Records supplied:
=======

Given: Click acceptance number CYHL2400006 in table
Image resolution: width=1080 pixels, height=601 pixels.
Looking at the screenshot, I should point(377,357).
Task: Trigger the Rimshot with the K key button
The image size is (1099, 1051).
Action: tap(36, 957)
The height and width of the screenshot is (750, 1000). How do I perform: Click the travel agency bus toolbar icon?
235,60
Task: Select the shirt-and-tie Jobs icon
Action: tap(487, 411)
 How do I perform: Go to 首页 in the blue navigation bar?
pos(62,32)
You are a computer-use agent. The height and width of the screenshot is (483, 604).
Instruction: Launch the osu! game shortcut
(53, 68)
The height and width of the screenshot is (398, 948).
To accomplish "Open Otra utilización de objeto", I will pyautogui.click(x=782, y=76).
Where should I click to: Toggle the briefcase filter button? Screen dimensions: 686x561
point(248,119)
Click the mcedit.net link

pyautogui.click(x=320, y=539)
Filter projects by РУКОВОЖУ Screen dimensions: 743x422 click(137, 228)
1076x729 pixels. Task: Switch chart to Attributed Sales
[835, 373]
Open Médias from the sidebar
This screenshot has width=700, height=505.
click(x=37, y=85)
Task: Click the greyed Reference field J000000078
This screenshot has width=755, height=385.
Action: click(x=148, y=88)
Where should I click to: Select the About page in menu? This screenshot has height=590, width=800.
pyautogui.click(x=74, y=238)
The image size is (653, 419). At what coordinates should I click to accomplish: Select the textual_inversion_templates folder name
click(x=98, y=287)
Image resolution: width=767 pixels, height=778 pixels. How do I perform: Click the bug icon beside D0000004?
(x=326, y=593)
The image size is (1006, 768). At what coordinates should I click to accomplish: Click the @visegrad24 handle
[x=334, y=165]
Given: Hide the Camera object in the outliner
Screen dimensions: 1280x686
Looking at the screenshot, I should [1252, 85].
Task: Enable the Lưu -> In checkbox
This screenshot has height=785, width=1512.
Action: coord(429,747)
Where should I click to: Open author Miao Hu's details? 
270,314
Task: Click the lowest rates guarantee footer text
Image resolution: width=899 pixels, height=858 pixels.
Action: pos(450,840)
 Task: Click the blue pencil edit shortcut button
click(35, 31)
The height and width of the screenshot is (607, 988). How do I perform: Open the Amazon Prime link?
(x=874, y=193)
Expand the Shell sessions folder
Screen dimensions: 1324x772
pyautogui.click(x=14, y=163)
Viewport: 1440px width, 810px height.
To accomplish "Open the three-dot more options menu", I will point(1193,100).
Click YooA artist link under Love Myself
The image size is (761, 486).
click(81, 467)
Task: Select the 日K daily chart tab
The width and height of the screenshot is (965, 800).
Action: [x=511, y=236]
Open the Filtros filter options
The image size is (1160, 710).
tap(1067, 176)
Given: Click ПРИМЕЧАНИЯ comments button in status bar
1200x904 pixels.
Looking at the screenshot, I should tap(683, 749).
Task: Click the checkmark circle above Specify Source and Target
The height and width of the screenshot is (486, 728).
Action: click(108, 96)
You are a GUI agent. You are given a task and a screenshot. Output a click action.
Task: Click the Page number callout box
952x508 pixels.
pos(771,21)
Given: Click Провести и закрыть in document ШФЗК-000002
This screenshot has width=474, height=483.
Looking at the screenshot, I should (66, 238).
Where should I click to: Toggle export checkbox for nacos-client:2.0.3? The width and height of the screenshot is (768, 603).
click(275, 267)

=======

Aim of the task: I'd like the number of lines in the listing above that contain the string "agent", and only the number.

Your solution: 2